And by 2024, Trump says, things will have become “much worse” – which is why “our country cannot take four more years of Joe Biden.”
Trump places the blame for America’s decline entirely on the Biden administration. It is no coincidence that the deterioration commenced in late 2020. During Trump’s presidency “the world was at peace and America was a great and glorious nation.”
This is self-serving claptrap, but the appeal of such a stance to the Republican base cannot be denied, and there is no one better than Trump at rewriting history.
Trump describes Joe Biden as “the face of left-wing failure and Washington corruption,” and claims that the Democrats’ program is one that has resulted in “national ruin.”

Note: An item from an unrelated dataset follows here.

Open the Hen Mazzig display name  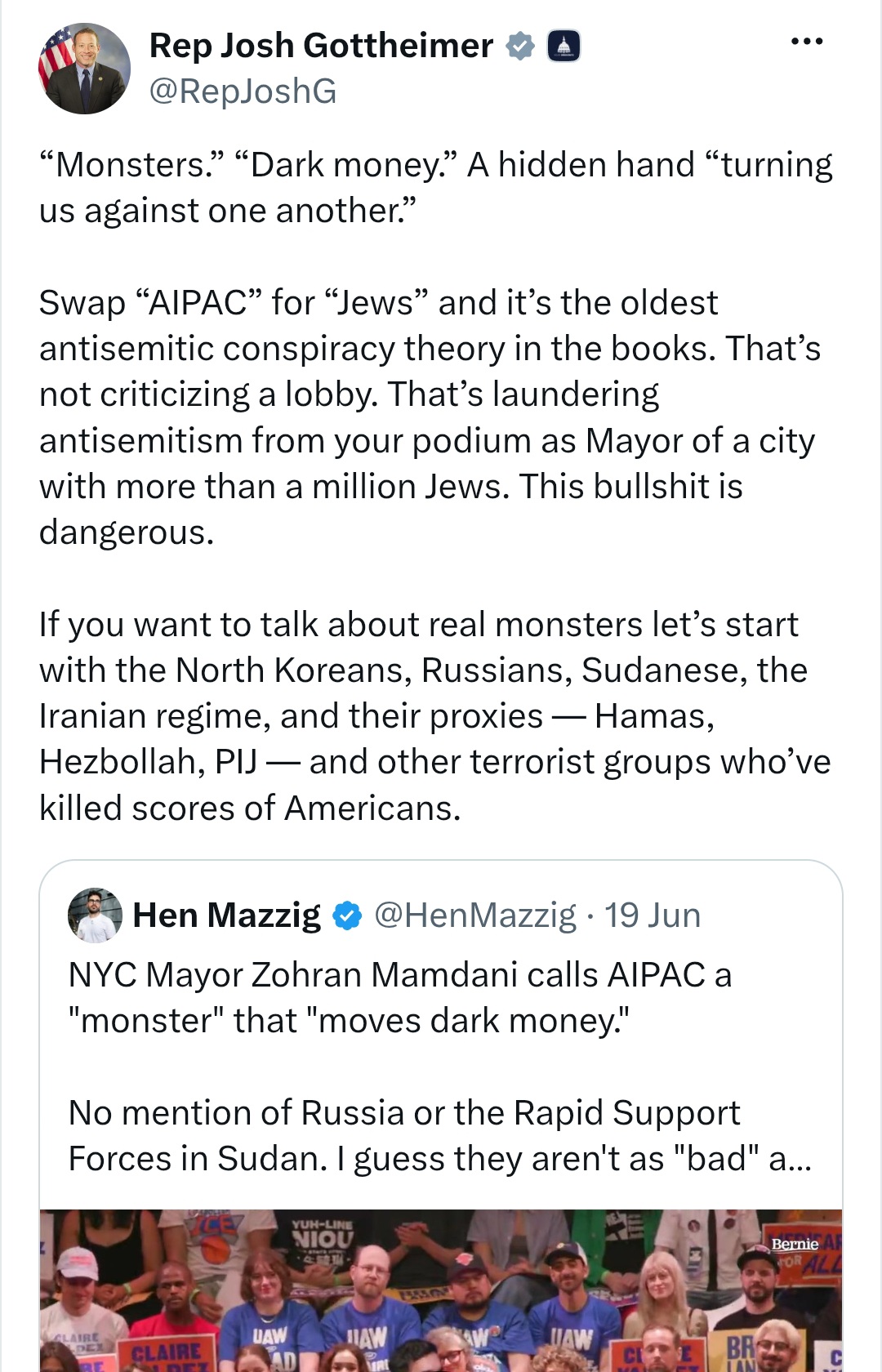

Under the Democrats, inflation and gas prices have risen; America has “surrendered its energy independence” ; the southern border has been “erased” and the US has been “poisoned by illegal alien criminals”; cities have become “cesspools of violent crimes” ; a “total breakdown of law and order” has occurred; industry has been crippled by the “socialist green new deal”; and drug addiction has increased.
Meanwhile, Biden “falls asleep at global conferences” and “is leading us to the brink of nuclear war.”
Trump’s cure for America’s decline is very simple.
Only he and “his movement” – which “is not about politics, it is about our love for this great country ” – can restore “American glory,” “the spirit of the nation,” and “America’s golden age.”
Trump can achieve this because he is “a politician who is not a politician.”
Trump promises to “fight like no one has ever fought before” and asserts that only he can “defeat the radical-left Democrats.”
Trump pledges that he “will keep America out of foolish and unnecessary wars” and bring about “peace through strength” – because he is “not a warmonger.”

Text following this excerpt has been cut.